[Start of section]
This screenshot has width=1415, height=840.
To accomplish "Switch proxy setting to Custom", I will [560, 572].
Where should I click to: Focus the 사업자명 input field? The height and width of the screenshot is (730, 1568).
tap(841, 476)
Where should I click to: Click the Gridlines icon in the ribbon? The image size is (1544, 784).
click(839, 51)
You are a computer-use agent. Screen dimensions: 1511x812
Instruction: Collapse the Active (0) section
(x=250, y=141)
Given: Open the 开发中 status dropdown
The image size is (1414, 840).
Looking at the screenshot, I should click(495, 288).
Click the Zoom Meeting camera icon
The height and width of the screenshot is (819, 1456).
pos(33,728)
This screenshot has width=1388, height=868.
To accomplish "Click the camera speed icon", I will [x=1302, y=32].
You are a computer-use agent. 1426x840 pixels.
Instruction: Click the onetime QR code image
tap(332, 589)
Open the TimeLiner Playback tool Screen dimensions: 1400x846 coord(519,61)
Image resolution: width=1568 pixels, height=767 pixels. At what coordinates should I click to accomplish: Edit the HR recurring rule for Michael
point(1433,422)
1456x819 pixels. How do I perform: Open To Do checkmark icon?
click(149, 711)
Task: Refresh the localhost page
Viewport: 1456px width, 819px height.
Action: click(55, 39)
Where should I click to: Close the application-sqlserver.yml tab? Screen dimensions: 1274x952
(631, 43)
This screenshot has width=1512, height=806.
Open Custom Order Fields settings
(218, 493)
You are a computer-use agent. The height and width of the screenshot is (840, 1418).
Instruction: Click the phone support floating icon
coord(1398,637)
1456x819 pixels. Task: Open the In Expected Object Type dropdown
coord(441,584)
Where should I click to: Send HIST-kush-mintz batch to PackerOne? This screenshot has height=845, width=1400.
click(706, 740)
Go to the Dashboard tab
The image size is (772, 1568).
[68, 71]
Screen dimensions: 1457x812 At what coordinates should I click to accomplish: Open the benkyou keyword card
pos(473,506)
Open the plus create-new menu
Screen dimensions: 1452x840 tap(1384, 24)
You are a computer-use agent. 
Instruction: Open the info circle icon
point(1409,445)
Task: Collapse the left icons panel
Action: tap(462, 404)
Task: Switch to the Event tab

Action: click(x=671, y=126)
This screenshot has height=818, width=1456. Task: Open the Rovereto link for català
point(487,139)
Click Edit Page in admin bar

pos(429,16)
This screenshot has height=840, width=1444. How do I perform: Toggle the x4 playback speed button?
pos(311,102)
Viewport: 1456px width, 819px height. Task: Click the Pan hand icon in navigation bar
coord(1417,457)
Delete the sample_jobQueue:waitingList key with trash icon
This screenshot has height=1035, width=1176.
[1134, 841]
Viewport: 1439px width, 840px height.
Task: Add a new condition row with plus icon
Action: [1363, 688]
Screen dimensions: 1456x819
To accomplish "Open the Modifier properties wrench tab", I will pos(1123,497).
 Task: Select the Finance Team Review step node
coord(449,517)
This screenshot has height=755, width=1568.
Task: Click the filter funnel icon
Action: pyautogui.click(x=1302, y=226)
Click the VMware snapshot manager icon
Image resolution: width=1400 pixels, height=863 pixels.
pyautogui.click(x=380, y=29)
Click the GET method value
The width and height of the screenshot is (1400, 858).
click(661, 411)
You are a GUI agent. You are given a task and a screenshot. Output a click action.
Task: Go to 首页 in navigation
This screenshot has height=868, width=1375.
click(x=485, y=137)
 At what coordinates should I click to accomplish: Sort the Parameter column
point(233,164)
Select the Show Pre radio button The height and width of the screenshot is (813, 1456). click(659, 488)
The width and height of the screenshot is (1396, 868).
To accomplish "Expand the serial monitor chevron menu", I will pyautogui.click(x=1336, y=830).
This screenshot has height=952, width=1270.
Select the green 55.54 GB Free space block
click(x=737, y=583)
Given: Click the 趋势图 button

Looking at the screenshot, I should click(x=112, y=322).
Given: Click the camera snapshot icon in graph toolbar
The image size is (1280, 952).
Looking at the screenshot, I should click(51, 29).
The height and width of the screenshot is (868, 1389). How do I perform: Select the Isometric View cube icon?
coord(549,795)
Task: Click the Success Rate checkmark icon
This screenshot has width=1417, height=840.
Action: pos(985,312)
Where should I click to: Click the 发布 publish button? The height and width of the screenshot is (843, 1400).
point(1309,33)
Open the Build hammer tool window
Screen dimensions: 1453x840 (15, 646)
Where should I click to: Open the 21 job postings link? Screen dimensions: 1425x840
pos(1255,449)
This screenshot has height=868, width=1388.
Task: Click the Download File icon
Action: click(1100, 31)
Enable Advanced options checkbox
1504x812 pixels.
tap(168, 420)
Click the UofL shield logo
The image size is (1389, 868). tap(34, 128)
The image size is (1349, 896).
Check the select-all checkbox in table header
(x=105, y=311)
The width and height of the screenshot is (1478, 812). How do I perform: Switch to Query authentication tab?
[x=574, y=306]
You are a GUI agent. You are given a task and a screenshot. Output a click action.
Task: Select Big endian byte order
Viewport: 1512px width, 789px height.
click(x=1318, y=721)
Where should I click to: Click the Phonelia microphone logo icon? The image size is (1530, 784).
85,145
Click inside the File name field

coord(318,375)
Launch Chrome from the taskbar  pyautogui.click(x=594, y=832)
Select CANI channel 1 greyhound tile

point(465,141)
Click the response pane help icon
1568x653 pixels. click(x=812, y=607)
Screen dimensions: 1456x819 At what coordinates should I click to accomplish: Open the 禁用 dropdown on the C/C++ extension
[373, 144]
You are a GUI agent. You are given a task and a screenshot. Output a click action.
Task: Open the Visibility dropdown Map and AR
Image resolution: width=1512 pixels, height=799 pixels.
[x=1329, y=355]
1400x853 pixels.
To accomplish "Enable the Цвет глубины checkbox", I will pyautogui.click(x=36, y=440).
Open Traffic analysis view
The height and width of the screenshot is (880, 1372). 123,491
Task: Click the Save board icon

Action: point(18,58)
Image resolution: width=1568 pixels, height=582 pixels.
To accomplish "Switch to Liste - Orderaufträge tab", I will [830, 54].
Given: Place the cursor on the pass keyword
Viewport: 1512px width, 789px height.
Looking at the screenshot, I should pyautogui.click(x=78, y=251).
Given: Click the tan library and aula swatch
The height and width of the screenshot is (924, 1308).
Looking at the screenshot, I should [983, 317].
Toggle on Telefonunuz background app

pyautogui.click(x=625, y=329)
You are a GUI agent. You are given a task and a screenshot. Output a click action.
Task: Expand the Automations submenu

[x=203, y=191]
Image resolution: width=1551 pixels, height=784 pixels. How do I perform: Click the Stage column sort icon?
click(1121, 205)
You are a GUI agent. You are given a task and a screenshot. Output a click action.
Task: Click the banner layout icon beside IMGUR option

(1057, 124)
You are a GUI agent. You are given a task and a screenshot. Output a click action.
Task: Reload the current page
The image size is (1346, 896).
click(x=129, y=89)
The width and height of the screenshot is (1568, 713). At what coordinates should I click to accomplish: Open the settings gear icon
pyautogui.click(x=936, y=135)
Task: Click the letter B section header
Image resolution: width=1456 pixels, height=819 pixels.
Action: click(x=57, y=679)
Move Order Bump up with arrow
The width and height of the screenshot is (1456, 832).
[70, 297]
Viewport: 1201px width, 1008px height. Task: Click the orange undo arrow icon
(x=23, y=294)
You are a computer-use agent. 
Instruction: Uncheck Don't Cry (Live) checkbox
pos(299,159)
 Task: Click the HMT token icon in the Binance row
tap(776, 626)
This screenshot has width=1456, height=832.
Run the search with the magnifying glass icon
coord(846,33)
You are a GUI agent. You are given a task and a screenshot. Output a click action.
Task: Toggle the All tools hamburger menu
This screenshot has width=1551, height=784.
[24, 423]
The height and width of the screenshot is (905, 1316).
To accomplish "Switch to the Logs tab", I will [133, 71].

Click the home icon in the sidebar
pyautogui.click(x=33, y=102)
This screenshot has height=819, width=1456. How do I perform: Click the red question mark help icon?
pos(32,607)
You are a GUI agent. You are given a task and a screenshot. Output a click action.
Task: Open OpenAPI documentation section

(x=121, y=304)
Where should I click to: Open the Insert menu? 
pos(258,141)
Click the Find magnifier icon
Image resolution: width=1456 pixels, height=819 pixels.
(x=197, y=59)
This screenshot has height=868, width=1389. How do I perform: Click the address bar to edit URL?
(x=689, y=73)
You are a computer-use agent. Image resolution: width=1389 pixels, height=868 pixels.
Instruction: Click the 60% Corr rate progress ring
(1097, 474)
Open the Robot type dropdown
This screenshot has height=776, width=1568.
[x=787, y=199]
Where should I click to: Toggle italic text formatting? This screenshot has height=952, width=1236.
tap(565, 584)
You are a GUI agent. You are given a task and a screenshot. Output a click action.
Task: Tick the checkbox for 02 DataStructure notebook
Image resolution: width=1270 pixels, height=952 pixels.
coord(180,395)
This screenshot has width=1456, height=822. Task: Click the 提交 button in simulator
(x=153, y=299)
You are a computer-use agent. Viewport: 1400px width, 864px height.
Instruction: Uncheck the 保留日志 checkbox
[End of section]
Work instructions:
Copy out whichever lines of the listing contain the word "computer".

Problem solution:
You are a computer-use agent. Screen dimensions: 1511x812
You are a computer-use agent. 1426x840 pixels.
You are a computer-use agent. The height and width of the screenshot is (840, 1418).
You are a computer-use agent. 
You are a computer-use agent. 
You are a computer-use agent. Image resolution: width=1389 pixels, height=868 pixels.
You are a computer-use agent. Viewport: 1400px width, 864px height.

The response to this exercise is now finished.